* **EXERCISE DETAILS**
Examine the entries and show every line in which the word "crimea" is found.

[[ RECORDS SHOWN open ]]

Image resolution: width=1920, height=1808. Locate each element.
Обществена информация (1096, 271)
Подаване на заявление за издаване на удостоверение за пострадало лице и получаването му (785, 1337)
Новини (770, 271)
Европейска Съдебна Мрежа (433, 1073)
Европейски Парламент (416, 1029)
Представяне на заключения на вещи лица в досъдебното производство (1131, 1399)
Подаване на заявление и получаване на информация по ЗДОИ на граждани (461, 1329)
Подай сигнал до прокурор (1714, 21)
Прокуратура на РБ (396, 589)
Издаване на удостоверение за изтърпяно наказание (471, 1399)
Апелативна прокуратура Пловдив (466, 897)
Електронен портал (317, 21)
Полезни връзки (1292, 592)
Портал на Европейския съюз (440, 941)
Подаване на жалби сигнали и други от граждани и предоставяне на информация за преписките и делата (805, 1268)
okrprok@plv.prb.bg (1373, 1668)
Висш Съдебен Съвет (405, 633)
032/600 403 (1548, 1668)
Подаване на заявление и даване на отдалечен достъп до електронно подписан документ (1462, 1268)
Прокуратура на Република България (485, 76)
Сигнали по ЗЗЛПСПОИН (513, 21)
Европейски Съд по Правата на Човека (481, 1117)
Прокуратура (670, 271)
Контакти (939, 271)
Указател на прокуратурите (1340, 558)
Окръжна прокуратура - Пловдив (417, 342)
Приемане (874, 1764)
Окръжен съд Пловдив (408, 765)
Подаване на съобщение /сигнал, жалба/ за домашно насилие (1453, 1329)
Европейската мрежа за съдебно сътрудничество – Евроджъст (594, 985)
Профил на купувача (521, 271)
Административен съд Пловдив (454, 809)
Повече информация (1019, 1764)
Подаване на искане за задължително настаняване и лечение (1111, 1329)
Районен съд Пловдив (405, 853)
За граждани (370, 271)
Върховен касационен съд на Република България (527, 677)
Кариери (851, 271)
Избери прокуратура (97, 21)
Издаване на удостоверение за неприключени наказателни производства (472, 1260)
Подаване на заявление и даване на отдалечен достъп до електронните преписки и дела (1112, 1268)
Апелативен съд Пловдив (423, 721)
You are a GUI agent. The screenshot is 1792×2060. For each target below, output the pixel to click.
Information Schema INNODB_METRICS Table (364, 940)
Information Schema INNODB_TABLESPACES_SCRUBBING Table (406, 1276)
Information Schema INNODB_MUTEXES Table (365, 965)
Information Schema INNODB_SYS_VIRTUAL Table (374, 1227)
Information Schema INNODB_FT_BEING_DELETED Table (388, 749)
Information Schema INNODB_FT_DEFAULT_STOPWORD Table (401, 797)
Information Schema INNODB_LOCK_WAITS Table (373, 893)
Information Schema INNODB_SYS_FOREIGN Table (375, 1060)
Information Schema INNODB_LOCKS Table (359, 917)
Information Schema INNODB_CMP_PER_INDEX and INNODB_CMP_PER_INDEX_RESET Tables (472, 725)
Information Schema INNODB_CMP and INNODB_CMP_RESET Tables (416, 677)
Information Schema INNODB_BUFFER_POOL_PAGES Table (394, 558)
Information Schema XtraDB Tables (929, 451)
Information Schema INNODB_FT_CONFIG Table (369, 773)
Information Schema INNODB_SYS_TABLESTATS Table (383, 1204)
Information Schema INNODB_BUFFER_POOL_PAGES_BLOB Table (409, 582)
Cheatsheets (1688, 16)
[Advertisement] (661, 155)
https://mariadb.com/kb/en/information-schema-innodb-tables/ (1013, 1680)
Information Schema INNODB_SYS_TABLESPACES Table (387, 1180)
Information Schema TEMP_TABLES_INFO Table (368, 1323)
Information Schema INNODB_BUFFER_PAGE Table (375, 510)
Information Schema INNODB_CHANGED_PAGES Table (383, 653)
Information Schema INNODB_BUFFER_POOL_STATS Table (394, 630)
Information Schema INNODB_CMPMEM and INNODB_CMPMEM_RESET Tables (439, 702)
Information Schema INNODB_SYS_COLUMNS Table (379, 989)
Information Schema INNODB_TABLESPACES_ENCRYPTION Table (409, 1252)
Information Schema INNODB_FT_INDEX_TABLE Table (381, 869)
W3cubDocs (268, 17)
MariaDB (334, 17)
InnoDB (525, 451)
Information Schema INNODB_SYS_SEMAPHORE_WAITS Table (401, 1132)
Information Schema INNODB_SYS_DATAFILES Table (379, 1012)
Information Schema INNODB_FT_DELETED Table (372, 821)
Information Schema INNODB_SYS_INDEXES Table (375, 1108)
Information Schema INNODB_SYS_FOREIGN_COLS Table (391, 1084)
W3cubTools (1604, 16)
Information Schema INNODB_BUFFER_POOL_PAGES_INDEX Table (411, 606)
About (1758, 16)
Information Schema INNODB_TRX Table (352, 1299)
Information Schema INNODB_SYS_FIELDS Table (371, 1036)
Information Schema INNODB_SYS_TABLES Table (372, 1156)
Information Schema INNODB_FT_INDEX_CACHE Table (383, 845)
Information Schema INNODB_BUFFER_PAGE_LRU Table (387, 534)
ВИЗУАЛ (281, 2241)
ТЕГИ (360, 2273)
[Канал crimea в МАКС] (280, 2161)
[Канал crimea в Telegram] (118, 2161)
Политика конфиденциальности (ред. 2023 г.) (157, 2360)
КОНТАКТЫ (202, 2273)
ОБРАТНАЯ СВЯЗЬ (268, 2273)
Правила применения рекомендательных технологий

[[ RECORDS SHOWN closed ]]

* **WRITTEN RESPONSE**
[Канал crimea в МАКС] (280, 2161)
[Канал crimea в Telegram] (118, 2161)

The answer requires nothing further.